◆ What is being asked:
Reproduce the data lines from the one containing "has width=458, height=560." through the one containing "pyautogui.click(x=817, y=216)", inclusive, changing "Wiki tab" to "Docs tab" and leaving everything else untouched. Give only those lines.

◆ Extracted entries:
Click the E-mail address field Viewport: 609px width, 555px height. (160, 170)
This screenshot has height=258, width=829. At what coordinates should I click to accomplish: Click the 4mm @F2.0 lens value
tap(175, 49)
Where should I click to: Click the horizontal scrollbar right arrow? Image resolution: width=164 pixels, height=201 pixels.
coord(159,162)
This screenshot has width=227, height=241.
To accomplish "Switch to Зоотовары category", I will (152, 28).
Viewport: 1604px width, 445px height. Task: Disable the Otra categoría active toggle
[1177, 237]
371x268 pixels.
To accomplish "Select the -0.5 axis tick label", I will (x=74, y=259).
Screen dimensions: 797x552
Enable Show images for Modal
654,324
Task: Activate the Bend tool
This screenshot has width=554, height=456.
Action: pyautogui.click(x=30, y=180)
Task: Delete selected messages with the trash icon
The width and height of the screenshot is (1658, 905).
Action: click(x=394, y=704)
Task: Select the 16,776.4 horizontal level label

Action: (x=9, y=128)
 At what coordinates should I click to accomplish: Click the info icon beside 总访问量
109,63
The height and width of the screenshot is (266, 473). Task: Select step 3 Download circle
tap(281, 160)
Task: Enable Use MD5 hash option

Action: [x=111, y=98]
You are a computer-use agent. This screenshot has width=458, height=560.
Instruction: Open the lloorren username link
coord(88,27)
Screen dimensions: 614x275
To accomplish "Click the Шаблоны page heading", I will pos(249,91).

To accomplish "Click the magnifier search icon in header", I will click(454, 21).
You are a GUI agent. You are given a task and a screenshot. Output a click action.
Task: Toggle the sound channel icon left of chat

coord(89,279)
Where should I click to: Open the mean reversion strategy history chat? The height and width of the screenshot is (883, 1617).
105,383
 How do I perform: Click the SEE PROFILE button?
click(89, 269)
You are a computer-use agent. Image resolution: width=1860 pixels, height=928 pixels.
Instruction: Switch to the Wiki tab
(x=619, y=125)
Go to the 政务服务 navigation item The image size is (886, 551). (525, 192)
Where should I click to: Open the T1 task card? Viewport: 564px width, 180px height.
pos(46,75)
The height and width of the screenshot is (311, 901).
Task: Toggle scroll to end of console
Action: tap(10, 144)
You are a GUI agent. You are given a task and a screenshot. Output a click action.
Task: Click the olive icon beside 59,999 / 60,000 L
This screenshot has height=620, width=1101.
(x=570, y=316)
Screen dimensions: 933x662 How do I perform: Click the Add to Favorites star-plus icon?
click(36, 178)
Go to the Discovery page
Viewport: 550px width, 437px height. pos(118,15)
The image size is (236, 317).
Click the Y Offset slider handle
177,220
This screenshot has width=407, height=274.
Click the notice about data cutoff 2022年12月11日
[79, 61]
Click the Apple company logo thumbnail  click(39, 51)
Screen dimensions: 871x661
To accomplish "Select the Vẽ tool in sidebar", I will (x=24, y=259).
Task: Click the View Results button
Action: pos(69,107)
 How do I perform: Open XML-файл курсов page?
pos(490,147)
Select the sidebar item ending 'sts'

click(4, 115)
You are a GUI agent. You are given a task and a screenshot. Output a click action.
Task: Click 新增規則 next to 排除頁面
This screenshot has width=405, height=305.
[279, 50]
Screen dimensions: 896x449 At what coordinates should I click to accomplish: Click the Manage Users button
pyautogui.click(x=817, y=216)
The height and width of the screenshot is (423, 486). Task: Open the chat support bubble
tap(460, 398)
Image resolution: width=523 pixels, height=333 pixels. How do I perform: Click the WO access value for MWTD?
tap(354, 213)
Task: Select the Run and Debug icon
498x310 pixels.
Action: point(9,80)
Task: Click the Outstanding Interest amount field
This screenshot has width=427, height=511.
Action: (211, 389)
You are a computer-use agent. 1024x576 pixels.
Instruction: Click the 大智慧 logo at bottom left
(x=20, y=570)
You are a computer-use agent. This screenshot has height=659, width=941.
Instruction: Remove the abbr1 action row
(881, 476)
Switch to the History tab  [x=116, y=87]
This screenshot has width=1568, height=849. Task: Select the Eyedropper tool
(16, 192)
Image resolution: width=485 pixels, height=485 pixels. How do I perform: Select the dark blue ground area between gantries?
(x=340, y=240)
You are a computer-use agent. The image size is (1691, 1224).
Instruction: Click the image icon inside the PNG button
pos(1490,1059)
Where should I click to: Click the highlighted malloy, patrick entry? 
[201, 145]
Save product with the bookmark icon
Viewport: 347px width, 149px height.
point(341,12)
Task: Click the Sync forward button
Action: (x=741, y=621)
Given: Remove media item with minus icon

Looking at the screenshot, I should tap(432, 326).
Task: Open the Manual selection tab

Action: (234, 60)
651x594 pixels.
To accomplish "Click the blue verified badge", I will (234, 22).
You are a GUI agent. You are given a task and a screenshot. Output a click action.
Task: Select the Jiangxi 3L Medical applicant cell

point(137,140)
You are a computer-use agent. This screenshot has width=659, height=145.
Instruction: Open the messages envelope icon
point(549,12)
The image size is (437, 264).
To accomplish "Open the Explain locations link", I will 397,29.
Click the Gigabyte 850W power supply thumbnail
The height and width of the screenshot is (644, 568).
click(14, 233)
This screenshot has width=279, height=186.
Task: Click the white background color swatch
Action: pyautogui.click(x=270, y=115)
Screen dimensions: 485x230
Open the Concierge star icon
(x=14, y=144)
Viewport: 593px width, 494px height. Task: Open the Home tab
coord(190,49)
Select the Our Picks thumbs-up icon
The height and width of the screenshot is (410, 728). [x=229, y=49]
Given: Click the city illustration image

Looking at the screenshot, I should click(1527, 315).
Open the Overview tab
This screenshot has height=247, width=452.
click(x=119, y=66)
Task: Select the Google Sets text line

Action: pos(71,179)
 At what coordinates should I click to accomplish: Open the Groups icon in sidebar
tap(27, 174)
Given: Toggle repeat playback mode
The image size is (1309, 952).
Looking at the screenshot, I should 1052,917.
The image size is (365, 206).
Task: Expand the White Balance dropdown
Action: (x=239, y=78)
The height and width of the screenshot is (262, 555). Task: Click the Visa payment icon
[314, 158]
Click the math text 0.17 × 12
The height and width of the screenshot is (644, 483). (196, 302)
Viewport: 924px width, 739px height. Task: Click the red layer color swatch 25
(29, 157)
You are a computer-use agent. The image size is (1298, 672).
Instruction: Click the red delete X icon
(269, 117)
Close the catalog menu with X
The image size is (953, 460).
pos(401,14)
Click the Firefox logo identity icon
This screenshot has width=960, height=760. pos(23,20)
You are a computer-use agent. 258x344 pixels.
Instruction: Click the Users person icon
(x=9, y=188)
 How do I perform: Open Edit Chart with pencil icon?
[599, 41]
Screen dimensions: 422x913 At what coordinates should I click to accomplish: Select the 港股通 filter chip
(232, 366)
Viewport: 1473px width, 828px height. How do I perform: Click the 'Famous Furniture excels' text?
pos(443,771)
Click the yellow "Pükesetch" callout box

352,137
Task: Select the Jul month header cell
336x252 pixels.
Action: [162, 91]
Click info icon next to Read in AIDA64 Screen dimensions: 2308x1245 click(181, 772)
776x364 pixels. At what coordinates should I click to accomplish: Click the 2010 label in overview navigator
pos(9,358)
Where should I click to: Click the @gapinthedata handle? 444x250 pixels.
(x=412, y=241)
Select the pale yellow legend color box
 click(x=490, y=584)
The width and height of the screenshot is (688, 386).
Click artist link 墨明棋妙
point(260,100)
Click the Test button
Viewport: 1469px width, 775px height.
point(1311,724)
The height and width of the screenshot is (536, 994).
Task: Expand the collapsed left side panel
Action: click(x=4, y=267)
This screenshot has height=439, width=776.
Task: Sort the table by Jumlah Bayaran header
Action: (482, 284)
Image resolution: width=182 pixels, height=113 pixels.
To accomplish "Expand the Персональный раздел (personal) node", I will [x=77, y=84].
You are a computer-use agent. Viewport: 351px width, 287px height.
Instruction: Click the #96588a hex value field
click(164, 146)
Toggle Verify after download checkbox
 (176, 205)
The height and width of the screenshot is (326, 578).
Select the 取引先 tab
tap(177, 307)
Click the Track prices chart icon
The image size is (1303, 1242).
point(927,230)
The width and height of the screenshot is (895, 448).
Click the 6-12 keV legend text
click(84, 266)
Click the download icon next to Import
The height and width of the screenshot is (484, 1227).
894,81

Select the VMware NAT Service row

◆ Result for this exercise:
You are a computer-use agent. This screenshot has width=458, height=560.
Instruction: Open the lloorren username link
coord(88,27)
Screen dimensions: 614x275
To accomplish "Click the Шаблоны page heading", I will pos(249,91).

To accomplish "Click the magnifier search icon in header", I will click(454, 21).
You are a GUI agent. You are given a task and a screenshot. Output a click action.
Task: Toggle the sound channel icon left of chat

coord(89,279)
Where should I click to: Open the mean reversion strategy history chat? The height and width of the screenshot is (883, 1617).
105,383
 How do I perform: Click the SEE PROFILE button?
click(89, 269)
You are a computer-use agent. Image resolution: width=1860 pixels, height=928 pixels.
Instruction: Switch to the Docs tab
(x=619, y=125)
Go to the 政务服务 navigation item The image size is (886, 551). (525, 192)
Where should I click to: Open the T1 task card? Viewport: 564px width, 180px height.
pos(46,75)
The height and width of the screenshot is (311, 901).
Task: Toggle scroll to end of console
Action: tap(10, 144)
You are a GUI agent. You are given a task and a screenshot. Output a click action.
Task: Click the olive icon beside 59,999 / 60,000 L
This screenshot has height=620, width=1101.
(x=570, y=316)
Screen dimensions: 933x662 How do I perform: Click the Add to Favorites star-plus icon?
click(36, 178)
Go to the Discovery page
Viewport: 550px width, 437px height. pos(118,15)
The image size is (236, 317).
Click the Y Offset slider handle
177,220
This screenshot has width=407, height=274.
Click the notice about data cutoff 2022年12月11日
[79, 61]
Click the Apple company logo thumbnail  click(39, 51)
Screen dimensions: 871x661
To accomplish "Select the Vẽ tool in sidebar", I will (x=24, y=259).
Task: Click the View Results button
Action: pos(69,107)
 How do I perform: Open XML-файл курсов page?
pos(490,147)
Select the sidebar item ending 'sts'

click(4, 115)
You are a GUI agent. You are given a task and a screenshot. Output a click action.
Task: Click 新增規則 next to 排除頁面
This screenshot has width=405, height=305.
[279, 50]
Screen dimensions: 896x449 At what coordinates should I click to accomplish: Click the Manage Users button
pyautogui.click(x=817, y=216)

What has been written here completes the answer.